What is a Common Law Relationship?
A common law relationship is a union between two individuals who live together in a marriage-like relationship but have not formally married. These relationships are legally recognized, and couples who meet the criteria for a common law partnership have legal rights and responsibilities comparable to those in a traditional marriage.
Notably, both “common law marriage” and “common law spouse” are terms that are not used in either the Family Law Act or the Divorce Act. Those couples who have lived together in a common law relationship are not married are not required to get a divorce to end their relationship despite being recognized as spouses.
Requirements for Establishing a Common Law Relationship
In British Columbia, several factors determine the establishment of a common law relationship. These factors include:
Cohabitation: Couples must live together in a conjugal relationship for a specific duration of time. It typically takes between two to three years of cohabitation to be considered common-law partners or spouses under the Family Law Act. Sometimes, in the case when there are kids involved, this duration can be less than two years.
Living Arrangements: The couple must reside together in the same household. Whether the couple did so in the nature of roommates or in the nature of a couple is important.
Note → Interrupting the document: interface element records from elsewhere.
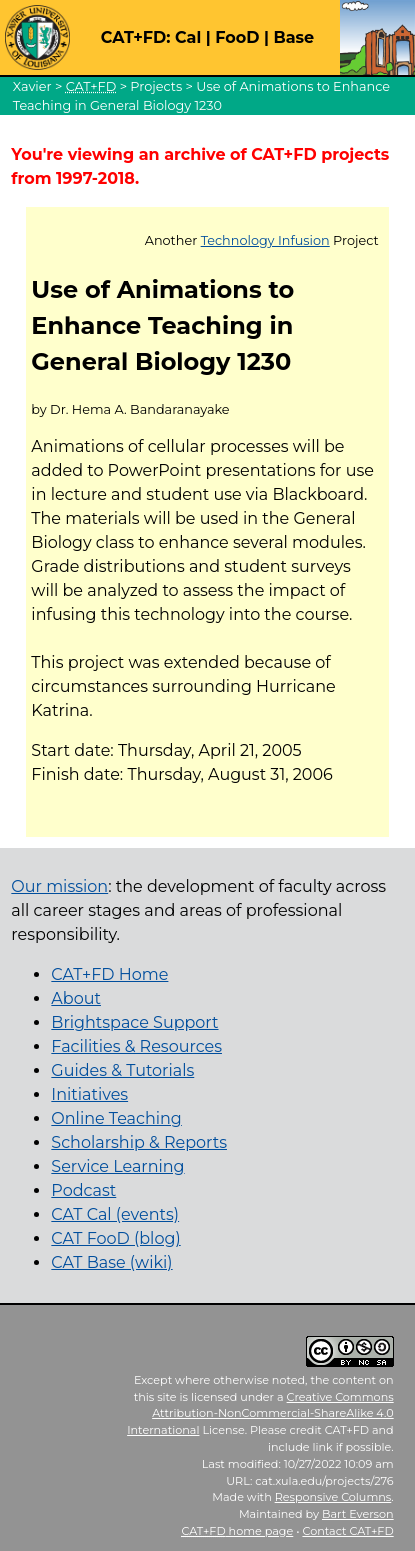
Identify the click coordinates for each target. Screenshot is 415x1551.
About (76, 998)
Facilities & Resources (136, 1046)
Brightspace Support (134, 1022)
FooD (237, 37)
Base (293, 37)
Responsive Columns (333, 1497)
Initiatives (89, 1094)
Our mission (59, 886)
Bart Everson (358, 1514)
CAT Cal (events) (115, 1214)
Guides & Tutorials (122, 1070)
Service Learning (117, 1166)
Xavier (32, 86)
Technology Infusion (265, 240)
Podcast (83, 1190)
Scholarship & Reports (139, 1142)
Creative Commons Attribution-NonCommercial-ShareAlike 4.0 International (260, 1414)
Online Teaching (116, 1118)
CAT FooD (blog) (115, 1238)
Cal (188, 37)
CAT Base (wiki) (111, 1262)
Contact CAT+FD (347, 1531)
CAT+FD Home (109, 974)
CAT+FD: (136, 37)
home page (237, 1531)
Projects (156, 86)
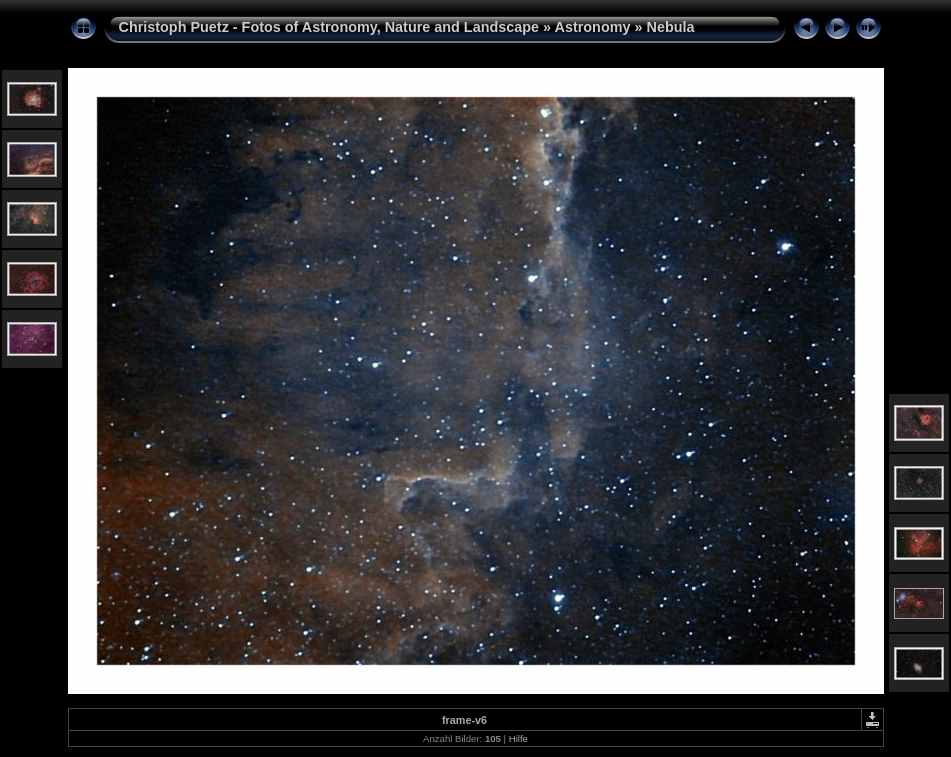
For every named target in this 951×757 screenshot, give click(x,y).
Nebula (671, 27)
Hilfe (518, 738)
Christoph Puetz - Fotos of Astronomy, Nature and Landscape (329, 27)
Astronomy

The Courts will consider the objective evidence of the parties’ lifestyle and interactions and whether they closely resemble those of typical married couples.
Exclusivity and commitment: To be classified as common law partners, the couple must have the mutual intention to be together in a married-like relationship. The couples expectations of whether the relationship would be lengthy and of indeterminate duration is relevant. Further, evidence of emotional interdependence, mutual commitment and attachment as well as co-mingled assets and shared expenses are relevant considerations.
Rights and Responsibilities of Common Law Partners
Once a common law relationship is established, couples enjoy certain rights and have obligations similar to those in a traditional marriage. These may include:
Property Rights: common law partners are entitled to a fair division of property if the relationship ends. The laws governing the division of property are based on principles of fairness, considering factors such as the length of the relationship, each partner's contribution, and the welfare of any children.
Spousal Support: If the common law relationship ends, one partner may be entitled to receive spousal support from the other, depending on their respective financial circumstances and the duration of the relationship.
Parental Rights and Responsibilities: Common law partners who have children together have the same parental rights and responsibilities as married couples. This includes decision-making power regarding the child's upbringing, support obligations, and parenting time arrangements.
Understanding the rights and responsibilities that come with a common law partnership is essential for all individuals in such relationships. By recognizing the legal implications of these unions, couples can ensure their rights are protected and their families are provided for in the event of separation or other life-altering circumstances.